Il libro di Fabrizio Binacchi ci aiuta a mettere un po’ d’ordine nel macro tema dell’informazione, confusa spesso con la comunicazione se non addirittura con il marketing.
L’articolo 21 della costituzione recita: “tutti hanno diritto di manifestare liberamente il proprio pensiero con la parola, lo scritto e ogni altro mezzo di diffusione. La stampa non può essere soggetta ad autorizzazioni o censure“. Ecco, è forse su quel “tutti” che oggi abbiamo esagerato creando l’illusione e la presunzione che un profilo social vale come come un quotidiano o un Tg, un giornalista come un tronista. Nel secolo dell’iper comunicazione abbiamo svilito la parola.

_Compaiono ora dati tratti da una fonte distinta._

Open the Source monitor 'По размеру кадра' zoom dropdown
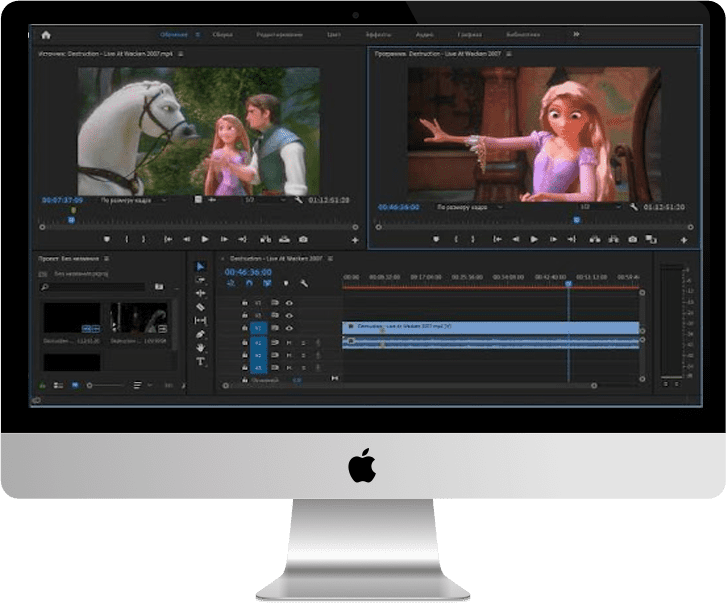 [134, 200]
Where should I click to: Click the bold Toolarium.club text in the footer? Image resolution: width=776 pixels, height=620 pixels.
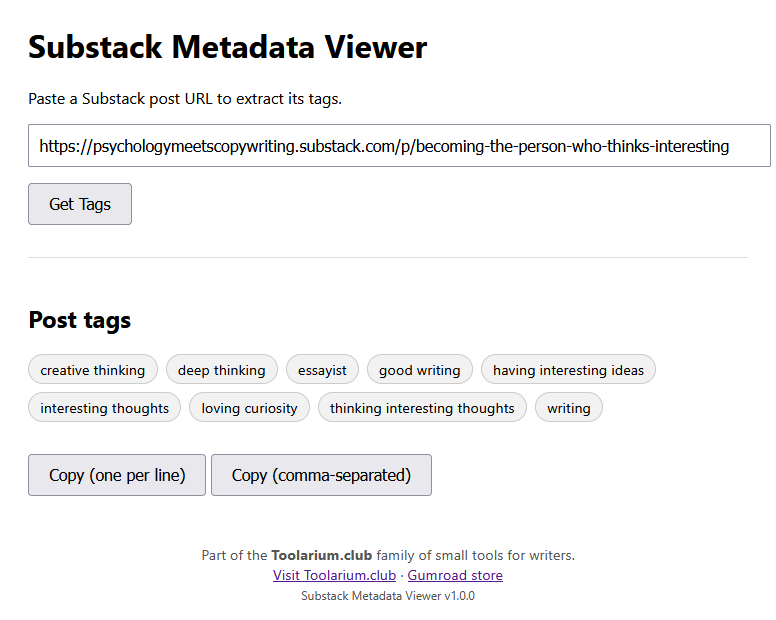pyautogui.click(x=322, y=555)
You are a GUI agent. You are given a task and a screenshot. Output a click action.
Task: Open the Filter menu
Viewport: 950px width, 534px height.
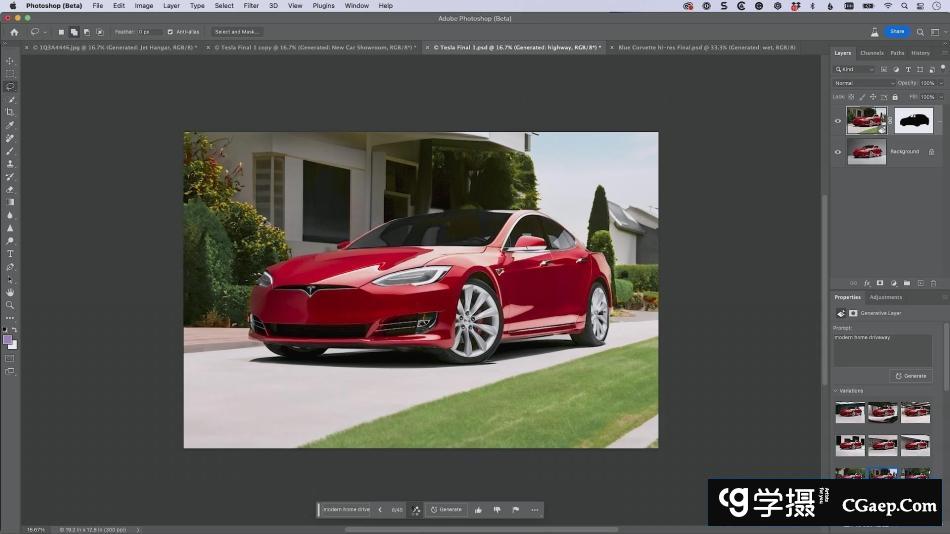pos(251,6)

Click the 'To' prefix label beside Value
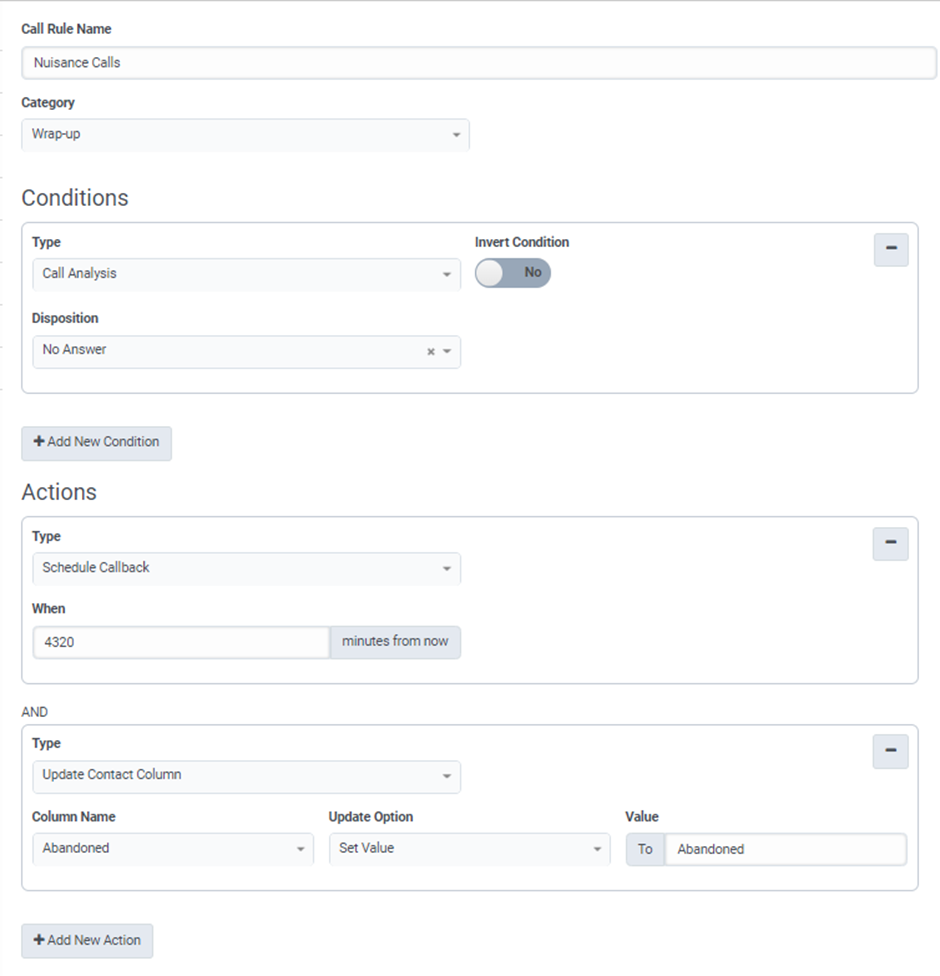coord(645,850)
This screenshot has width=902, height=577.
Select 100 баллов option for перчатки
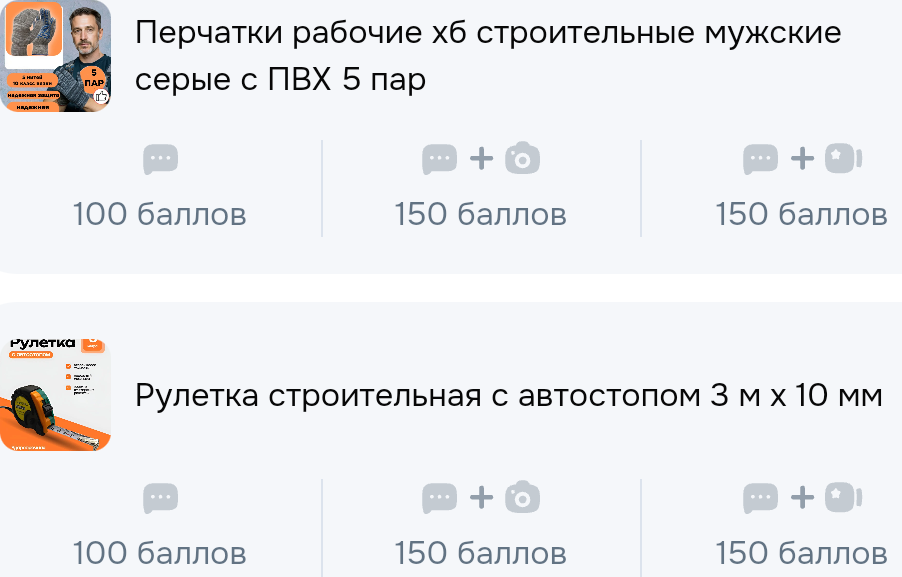pos(160,188)
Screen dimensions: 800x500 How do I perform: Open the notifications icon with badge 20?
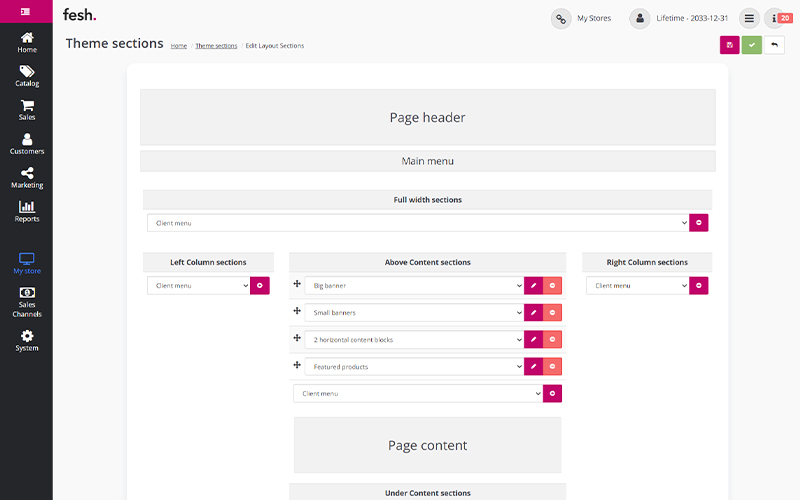click(776, 18)
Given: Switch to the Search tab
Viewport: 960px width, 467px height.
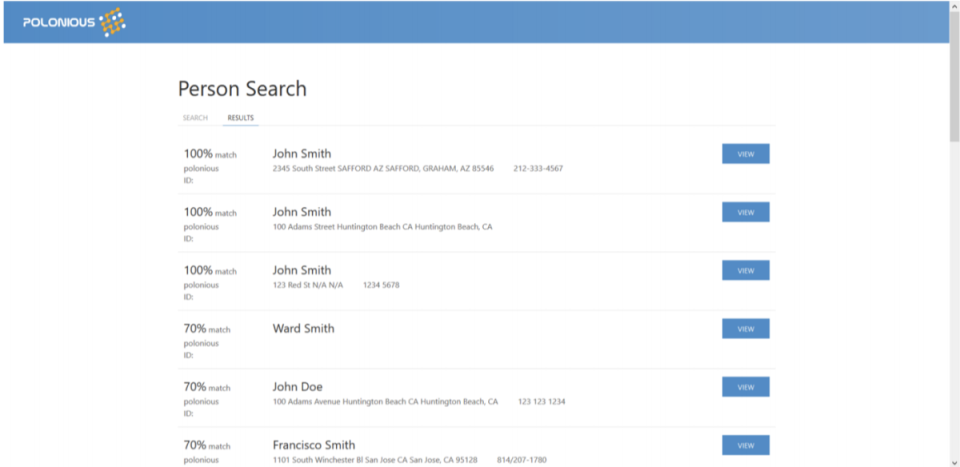Looking at the screenshot, I should [195, 118].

I luoghi comuni nella storia
I luoghi comuni usati sui giornali ottocenteschi erano un continuo portare il lettore su un’altalena di rimandi a situazioni in grado di spiegare i concetto proposti attraverso richiami a espressioni dai colori intensi il più possibili vicini alle conoscenze e alle realtà vissute dai lettori.
Quando leggiamo i quotidiani o ascoltiamo il telegiornale, dentro di noi avviene qualcosa. Ci indigniamo, ci emozioniamo, ci arrabbiamo. Perché le notizie chiamano in causa il nostro modo di vivere, evitano sensazioni anche di rispecchiamento, di emulazione.
I luoghi comuni oggi
Uno dietro l’altro vengono “smontati” i luoghi comuni che leggiamo e ascoltiamo tutti i giorni. Ed è molto divertente oltre che interessante e istruttivo.
Molto bello il capitolo dedicato ai luoghi comuni in ambito medico dove viene detta una grande verità: i giornalisti hanno una grande responsabilità nel creare consapevolezza o caos, sicurezza insicurezza, fiducia o diffidenza. Il cervello si “maneggia”, ma le parole si creare aspettative indurre da darne ed uso.
In conclusione:
A chi è rivolto? A chiunque scriva, a qualsiasi livello, per qualsiasi media.
È da avere in biblioteca? Si, assolutamente. È un libro utile da sfogliare quando rileggiamo i nostri testi e abbiamo un dubbio su una “frase fatta”.